▶ [WHAT IS BEING ASKED]
All of the data should be restated word for word, with the pictures omitted.

[Stored records]
• • • • •

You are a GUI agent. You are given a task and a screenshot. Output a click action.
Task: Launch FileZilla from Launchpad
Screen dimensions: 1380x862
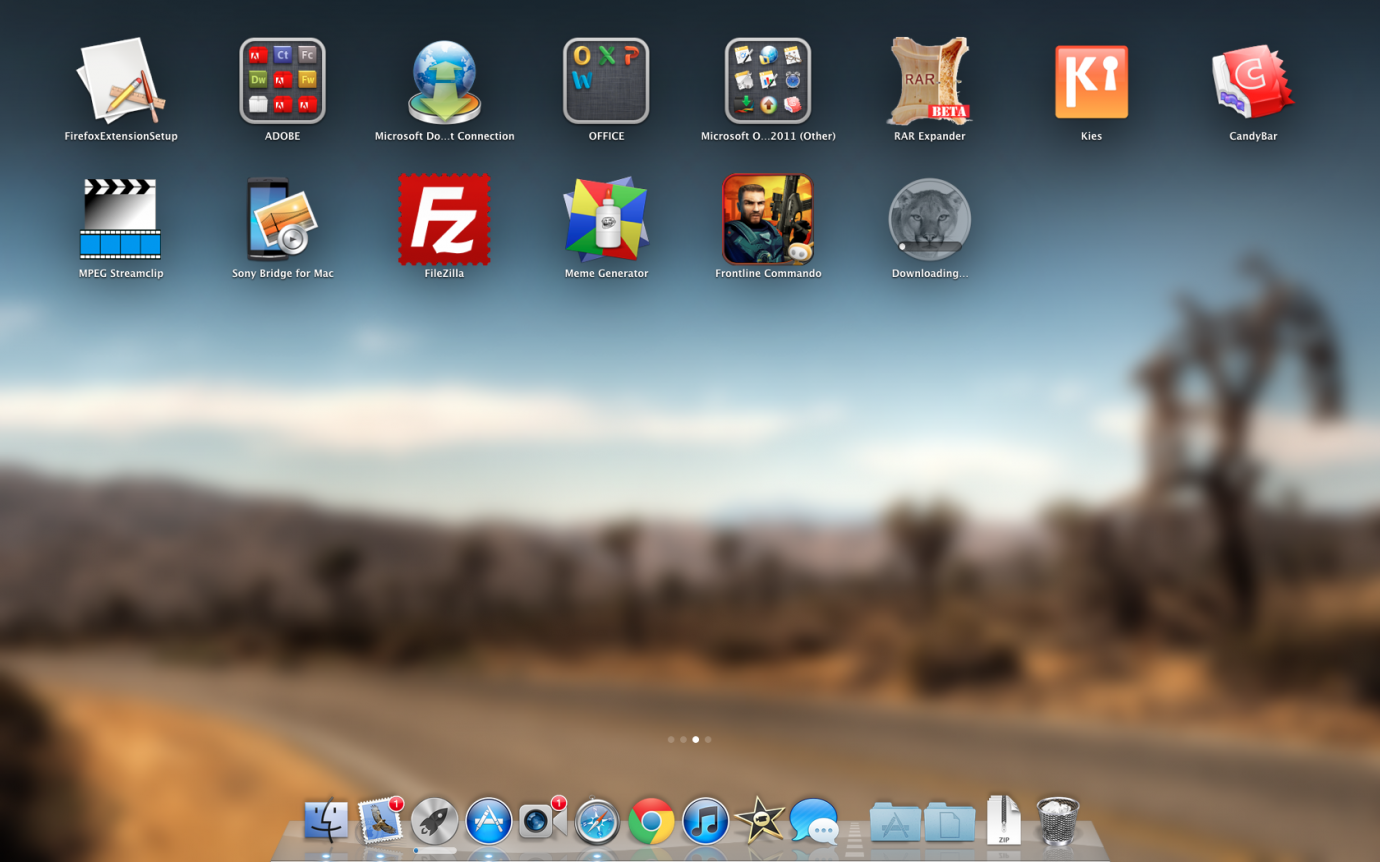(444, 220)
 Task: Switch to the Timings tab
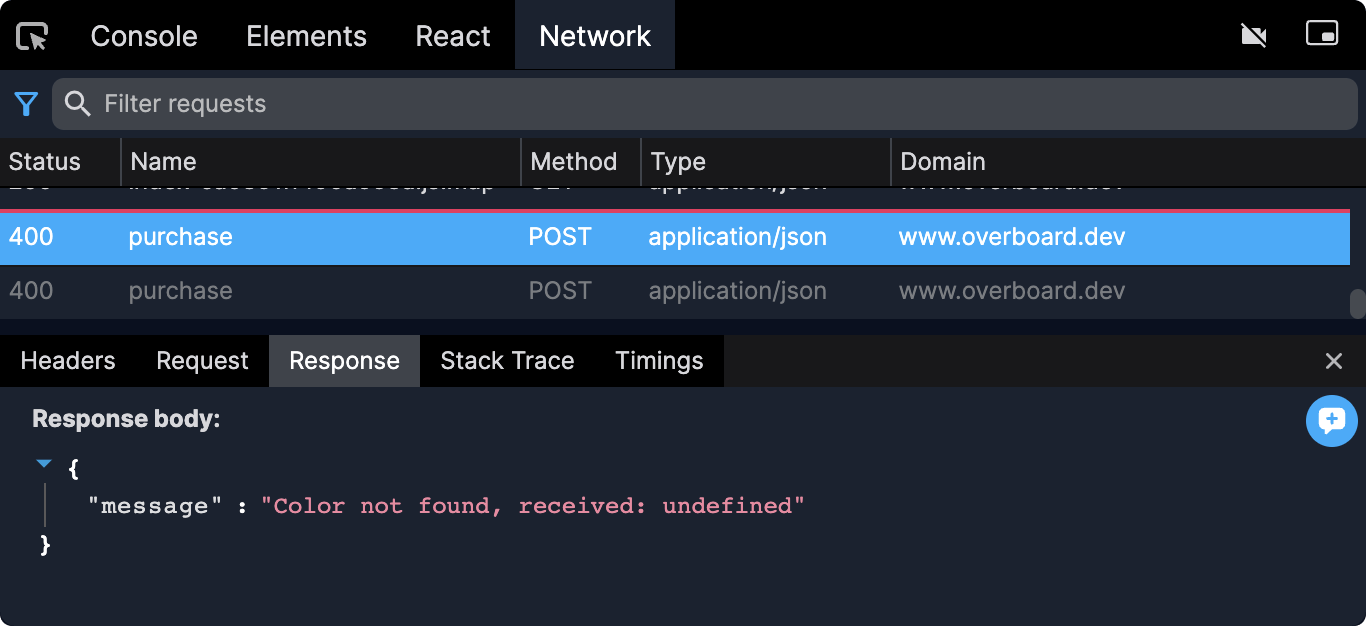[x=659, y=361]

• • • • •

▶ [SOLUTION TO THIS TASK]
You are a GUI agent. You are given a task and a screenshot. Output a click action.
Task: Launch FileZilla from Launchpad
Screen dimensions: 1380x862
(444, 220)
 Task: Switch to the Timings tab
[x=659, y=361]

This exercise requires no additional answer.